As we’ve already seen in a series of articles here in Building Creative Bridges, our learning spaces and the way we foster learning are continuing to evolve—which doesn’t necessarily mean, as Thomas and Brown note in their own work, that we’re completely abandoning classrooms and the best of the training-teaching-learning techniques we’ve developed over a long period of time. But the fact that plenty of effective learning that produces positive results “takes place without books, without teachers, and without classrooms, and it requires environments that are bounded yet provide complete freedom of action within those boundaries” (p. 18) offers us plenty of possibilities to rethink what we and the people and organizations we serve are doing.

Their summary of how Thomas’ “Massively Multiplayer Online Games” course at the University of Southern California seemed to be spinning wildly out of control as students more or less restructured the class from lots of lecture and a bit of demo to lots of exploration followed by short summary lectures at the end of each session leads us to the obvious and wonderful conclusion that, by taking over the class, the learners were also taking over control of their own learning and producing magnificent results—a story similar to a situation also documented by Cathy Davidson in Now You See It.

And it doesn’t stop there. As they lead us through a brief summary of instructor-centric and learner-centric endeavors, we see a theme that crops up in much of what is being written now about m-learning (mobile learning, i.e., learning through the use of mobile devices): that the new culture of learning “will augment—rather than replace—traditional educational venues” and techniques (p. 35).

What flows through much of Thomas and Brown’s work—and what we observe in our own training-teaching-learning environments—is what they address explicitly near the end of their book after having discussed the importance of learning environments: the need to foster playfulness in learning and the parallel need to work toward a framework of learning that builds upon the Maker movement and that acknowledges three essential facets for survival in contemporary times: “They are homo sapiens, homo faber, and homo ludens—or humans who know, humans who make (things), and humans who play” (p. 90).

We have plenty of examples upon which to draw: Michael Wesch’s experiments with his Digital Ethnography project at Kansas State University; the YOUMedia Center for teens at the Chicago Public Library; smart classrooms where technology enables creatively productive interactions between onsite and online learners; and even the information commons model that began in academic libraries and is increasingly being adapted for use in public libraries. There’s much to explore here, and that’s why some of us have been promoting the idea that it’s time to add to Ray Oldenburg’s The Great Good Place concept of three key places in our lives (the first place being home, the second place being work, and the third place being community gathering places where we find and interact with our friends and colleagues away from home and work) with a new Fourth Place: the social learning center that onsite as well as online as needed.

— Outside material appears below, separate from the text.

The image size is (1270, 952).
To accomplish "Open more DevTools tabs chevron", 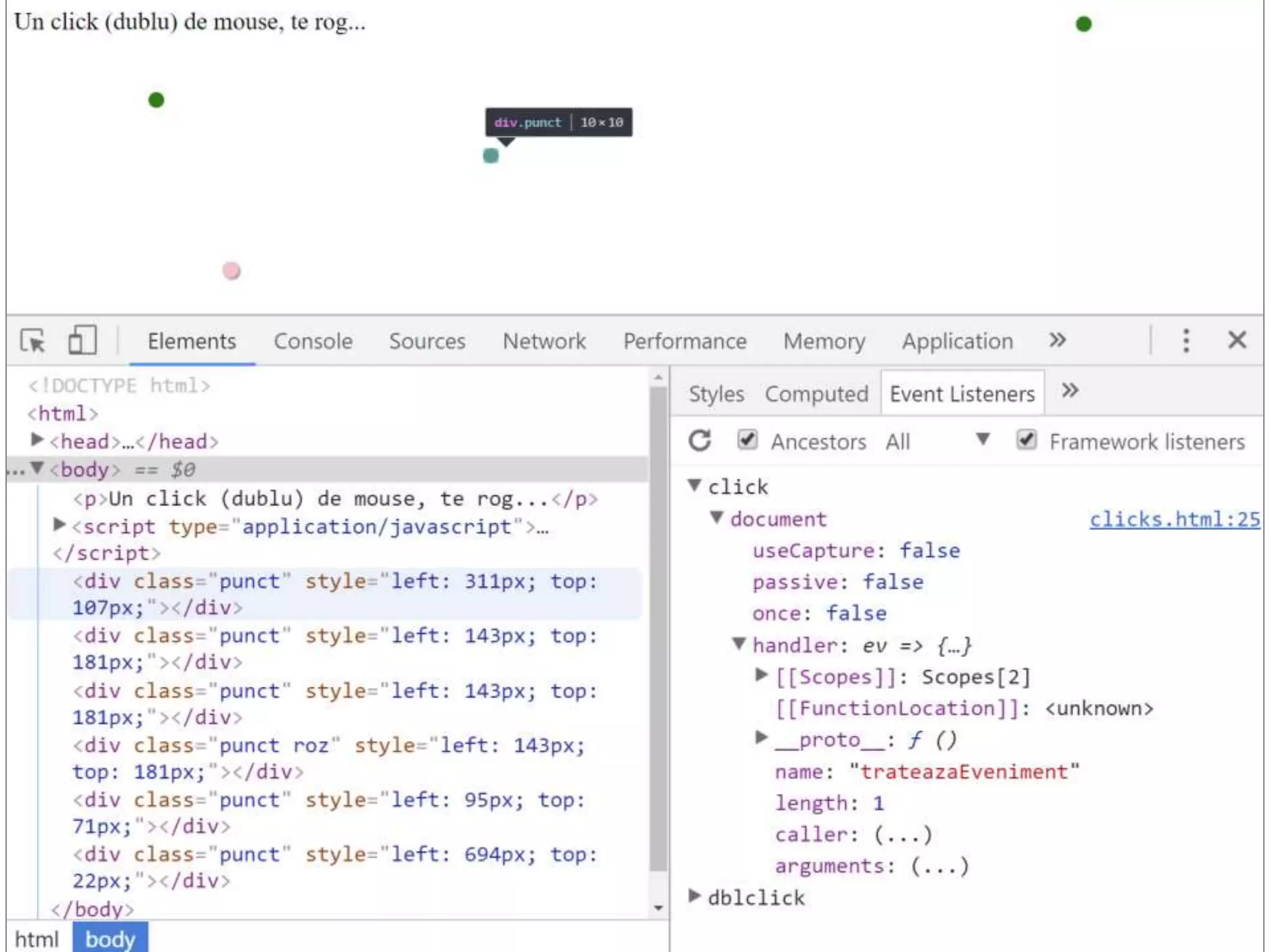I will click(1057, 340).
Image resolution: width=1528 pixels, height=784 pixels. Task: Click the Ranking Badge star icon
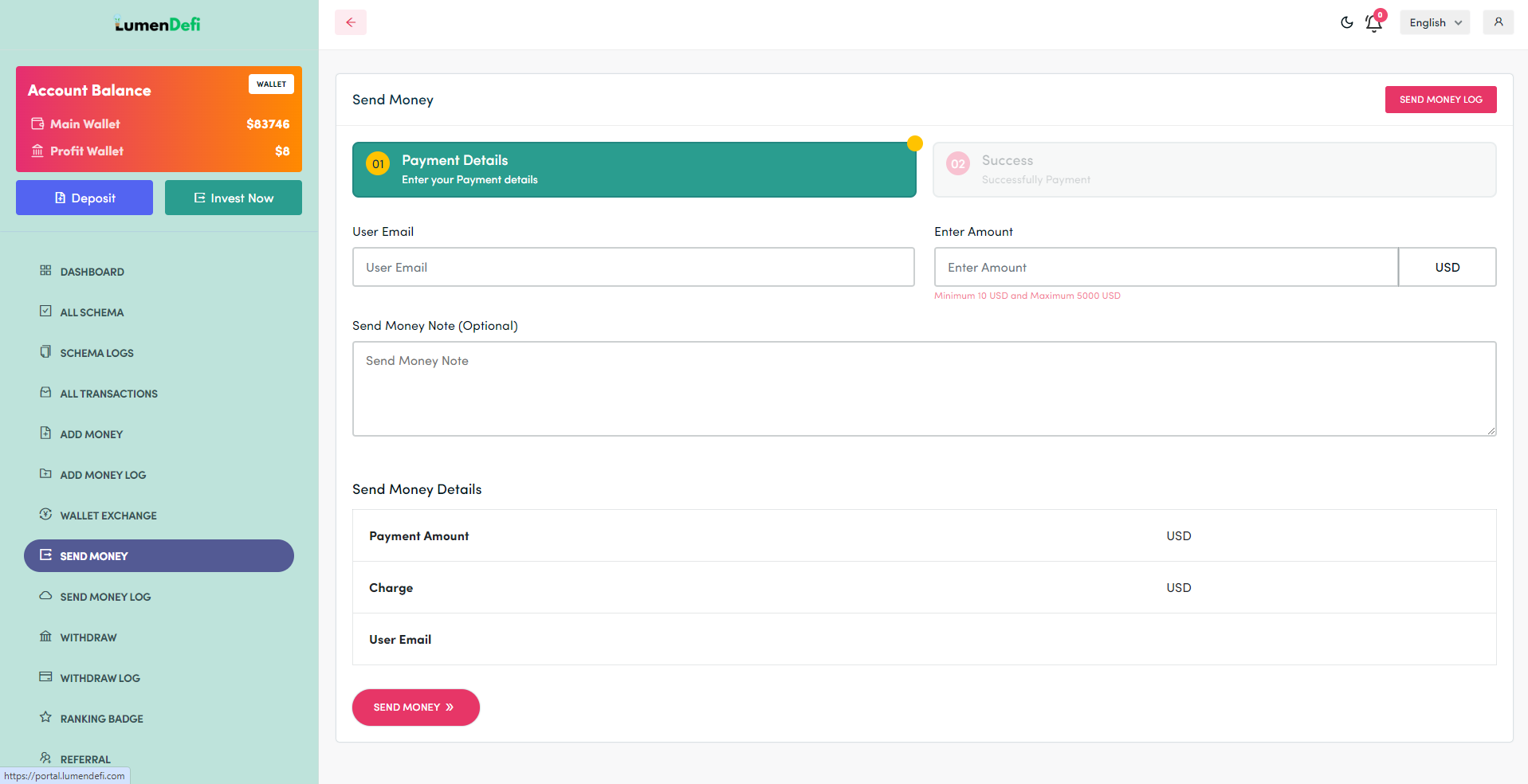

Another theme that Thomas and Brown bring to our attention is the way communities—those vibrant foundations of our society that are so wonderfully explored by John McKnight and Peter Block in their book The Abundant Community and continue to be fostered on The Abundant Community website—are developing into collectives—less-than-rigid gatherings of learners and others who are drawn by immediate needs and then disperse if/when those needs are met.

“A collective is very different from an ordinary community,” Thomas and Brown write. “Where communities can be passive (though not all of them are by any means), collectives cannot. In communities, people learn in order to belong. In a collective, people belong in order to learn. Communities derive their strength from creating a sense of belonging, while collectives derive theirs from participation.” (p. 52).

All of which leads us to an obvious conclusion: if we are inspired to do the things within our communities, collectives, and organizations that Thomas and Brown describe and advocate, we will be engaged in building the new culture of learning they describe—while learning how to build it.